Data provided below:

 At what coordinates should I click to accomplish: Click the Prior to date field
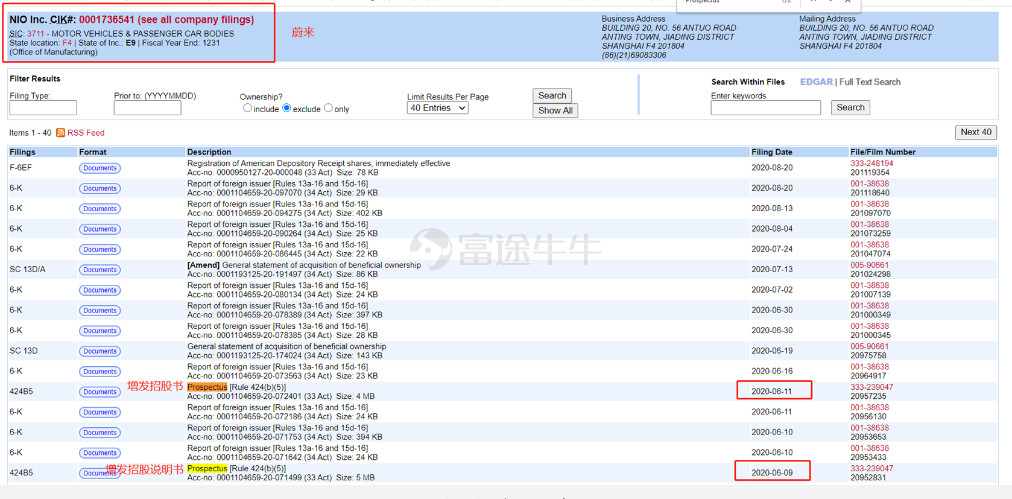coord(147,108)
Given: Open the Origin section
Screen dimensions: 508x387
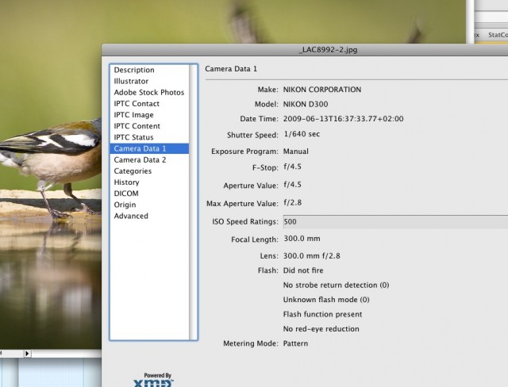Looking at the screenshot, I should (x=125, y=205).
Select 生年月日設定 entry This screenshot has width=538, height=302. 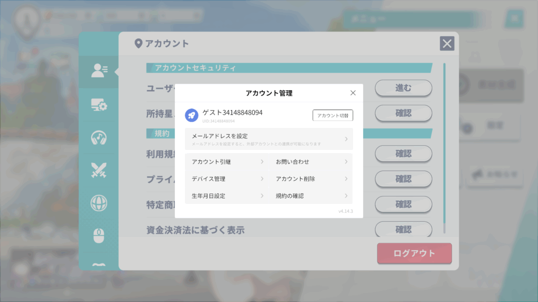click(227, 196)
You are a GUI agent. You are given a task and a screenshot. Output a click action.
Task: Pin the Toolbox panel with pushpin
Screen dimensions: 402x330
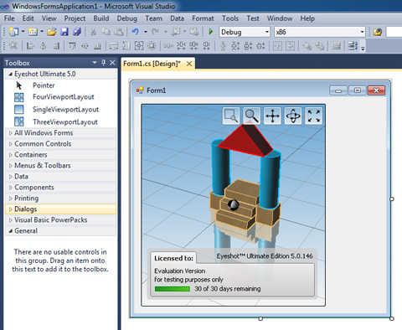tap(104, 63)
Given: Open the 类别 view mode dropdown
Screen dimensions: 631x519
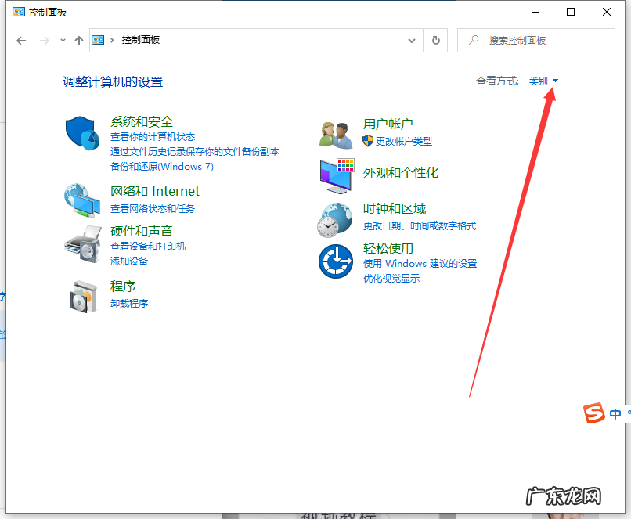Looking at the screenshot, I should point(543,81).
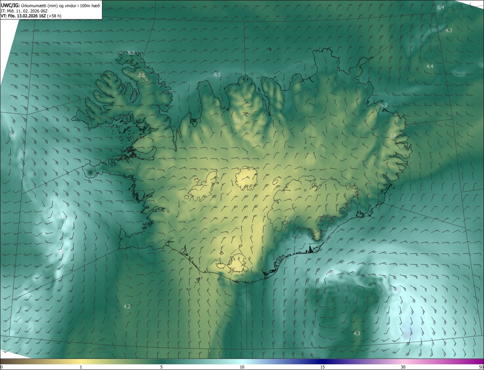Screen dimensions: 484x370
Task: Click the 3.5 value label
Action: pyautogui.click(x=141, y=75)
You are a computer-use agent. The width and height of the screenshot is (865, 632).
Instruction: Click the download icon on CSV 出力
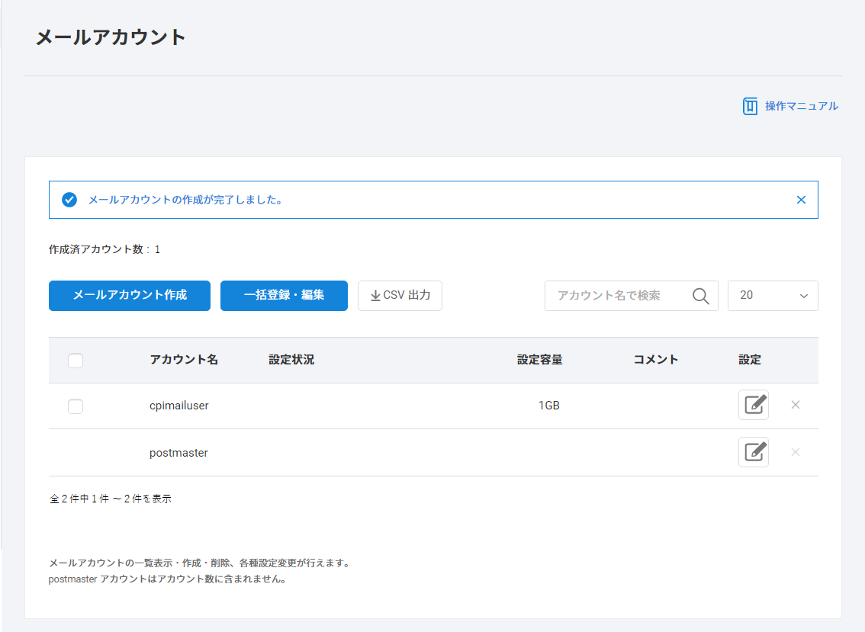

End of Data provided.

Task description:
Look above for the line containing "You are a computer-use", then retype it and each line after it to the end of the records, exactly and without pictures.

Output for this exercise:
You are a computer-use agent. The width and height of the screenshot is (865, 632).
Instruction: Click the download icon on CSV 出力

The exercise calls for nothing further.